- **Problem requirements**
Report each line of the listing below that contains the word "dropdown", copying every such line in full.

= = = = = = =

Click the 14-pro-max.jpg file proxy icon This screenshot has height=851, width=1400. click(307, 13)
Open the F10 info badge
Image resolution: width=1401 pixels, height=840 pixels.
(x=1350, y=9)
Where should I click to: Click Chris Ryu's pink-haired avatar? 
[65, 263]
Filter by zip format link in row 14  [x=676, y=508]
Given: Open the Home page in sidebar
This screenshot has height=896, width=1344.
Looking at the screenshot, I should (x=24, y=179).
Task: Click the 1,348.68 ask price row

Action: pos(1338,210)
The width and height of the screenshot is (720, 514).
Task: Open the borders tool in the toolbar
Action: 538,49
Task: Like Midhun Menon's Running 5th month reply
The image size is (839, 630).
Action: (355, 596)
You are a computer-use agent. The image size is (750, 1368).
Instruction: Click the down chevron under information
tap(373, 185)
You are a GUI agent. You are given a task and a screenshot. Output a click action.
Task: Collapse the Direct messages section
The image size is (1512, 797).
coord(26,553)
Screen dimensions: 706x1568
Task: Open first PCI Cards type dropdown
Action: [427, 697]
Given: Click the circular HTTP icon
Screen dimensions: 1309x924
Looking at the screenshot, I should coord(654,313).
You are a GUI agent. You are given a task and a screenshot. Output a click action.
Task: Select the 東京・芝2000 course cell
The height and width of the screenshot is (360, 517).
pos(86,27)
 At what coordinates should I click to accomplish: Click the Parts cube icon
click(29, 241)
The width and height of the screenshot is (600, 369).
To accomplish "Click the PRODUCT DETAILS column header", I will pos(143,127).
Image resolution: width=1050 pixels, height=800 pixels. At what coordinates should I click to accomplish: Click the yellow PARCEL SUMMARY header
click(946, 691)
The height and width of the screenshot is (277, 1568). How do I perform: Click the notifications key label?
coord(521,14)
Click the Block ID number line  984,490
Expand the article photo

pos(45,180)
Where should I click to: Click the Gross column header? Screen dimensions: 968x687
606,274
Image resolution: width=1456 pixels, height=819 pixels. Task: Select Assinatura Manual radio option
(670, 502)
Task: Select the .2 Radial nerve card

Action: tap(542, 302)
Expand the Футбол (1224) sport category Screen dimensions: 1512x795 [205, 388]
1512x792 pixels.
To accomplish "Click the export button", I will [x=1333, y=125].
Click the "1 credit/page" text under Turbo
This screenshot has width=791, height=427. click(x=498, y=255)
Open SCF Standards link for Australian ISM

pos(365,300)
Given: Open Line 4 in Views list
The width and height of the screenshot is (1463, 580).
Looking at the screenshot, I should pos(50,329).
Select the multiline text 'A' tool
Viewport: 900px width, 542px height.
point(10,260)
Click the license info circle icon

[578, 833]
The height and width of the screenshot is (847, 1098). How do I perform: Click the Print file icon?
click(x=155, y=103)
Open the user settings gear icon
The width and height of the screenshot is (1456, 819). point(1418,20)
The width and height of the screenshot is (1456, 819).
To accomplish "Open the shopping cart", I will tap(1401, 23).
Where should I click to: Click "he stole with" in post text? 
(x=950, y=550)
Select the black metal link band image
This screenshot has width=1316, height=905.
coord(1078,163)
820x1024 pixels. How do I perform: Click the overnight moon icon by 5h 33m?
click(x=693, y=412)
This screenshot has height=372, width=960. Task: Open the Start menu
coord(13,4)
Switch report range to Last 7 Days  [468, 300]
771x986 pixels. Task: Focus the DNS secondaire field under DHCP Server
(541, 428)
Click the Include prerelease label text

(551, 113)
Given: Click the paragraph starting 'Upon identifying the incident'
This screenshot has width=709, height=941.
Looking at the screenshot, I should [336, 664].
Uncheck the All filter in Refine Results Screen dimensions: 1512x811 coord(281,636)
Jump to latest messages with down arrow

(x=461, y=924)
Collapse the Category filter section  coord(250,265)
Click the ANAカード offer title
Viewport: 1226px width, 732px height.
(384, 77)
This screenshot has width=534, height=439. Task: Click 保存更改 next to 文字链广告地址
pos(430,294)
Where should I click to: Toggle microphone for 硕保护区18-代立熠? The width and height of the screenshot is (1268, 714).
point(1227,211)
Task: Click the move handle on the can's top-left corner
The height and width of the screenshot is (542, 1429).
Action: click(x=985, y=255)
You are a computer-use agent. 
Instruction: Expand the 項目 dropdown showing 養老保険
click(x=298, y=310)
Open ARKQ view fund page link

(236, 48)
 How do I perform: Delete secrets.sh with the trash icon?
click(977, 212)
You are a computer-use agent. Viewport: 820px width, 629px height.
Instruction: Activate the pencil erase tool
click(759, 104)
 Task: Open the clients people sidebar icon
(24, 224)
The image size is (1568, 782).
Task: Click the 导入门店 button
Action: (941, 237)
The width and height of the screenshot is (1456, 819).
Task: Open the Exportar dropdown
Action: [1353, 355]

= = = = = = =

- **The completed task**
Task: Open first PCI Cards type dropdown
Instruction: Expand the 項目 dropdown showing 養老保険
Task: Open the Exportar dropdown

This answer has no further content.